Un futuro senza gli Stati Uniti come vorrebbe la sinistra e i detrattori italiani di Washington? “Assolutamente impensabile”. Parola di Riccardo Molinari, il vicesegretario federale della Lega, che ne è certo: “il legame con gli Stati Uniti va tenuto in maniera molto salda”. Ospite del programma Mediaset 4 di sera, Molinari risponde al conduttore che gli domanda se sia immaginabile un’indipendenza politica e strategica da Washington. “Io credo che sia assolutamente impensabile ragionare su un'indipendenza degli Stati Uniti – esordisce, prima di cogliere in fallo la sinistra italiana e i detrattori di Donald Trump – vedo una grande contraddizione da parte di chi questo lo sostiene”.
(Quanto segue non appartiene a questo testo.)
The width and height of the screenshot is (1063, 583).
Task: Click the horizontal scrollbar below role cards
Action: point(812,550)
“Abbiamo la sinistra che continua a spiegarci che Donald Trump ha l'interesse di abbandonare l'Europa al suo destino, vuole disimpegnarsi dalla Nato, non ha più interesse a contribuire alla difesa del nostro continente – spiega – ma allo stesso tempo ci spiegano che le spese sulla difesa sarebbero spese inutili perché sottratte alla sanità, alla scuola e altro”.
Il segretario regionale della Lega in Piemonte non ha dubbi: “Questo fa capire che c'è una grande contraddizione e noi invece diciamo una cosa diversa – sottolinea – il legame con gli Stati Uniti va tenuto in maniera molto salda”. Ma non solo, Molinari sottolinea il ruolo di Washington nello scacchiere internazionale: “Gli Stati Uniti sono il principale partner dell'Alleanza Atlantica e sono uno dei principali alleati del nostro paese – ricorda – il ruolo degli Stati Uniti è determinante per la difesa del continente, è determinante come unione insieme all'Europa di quello che è il contesto occidentale”.
Il capogruppo a Montecitorio della Lega, chiude il suo ragionamento ribadendo quello che a suo dire la sinistra italiana ignora e con un attacco fortissimo alle opposizioni anti Trump: “Ricordiamoci sempre che chi ce l'ha tanto con gli Stati Uniti forse pensa che il modello migliore siano le repubbliche fondamentaliste arabe piuttosto che la Cina monopartito. Noi pensiamo che gli Stati Uniti con tutti i propri difetti restino comunque un modello e restino l'alleato di riferimento”.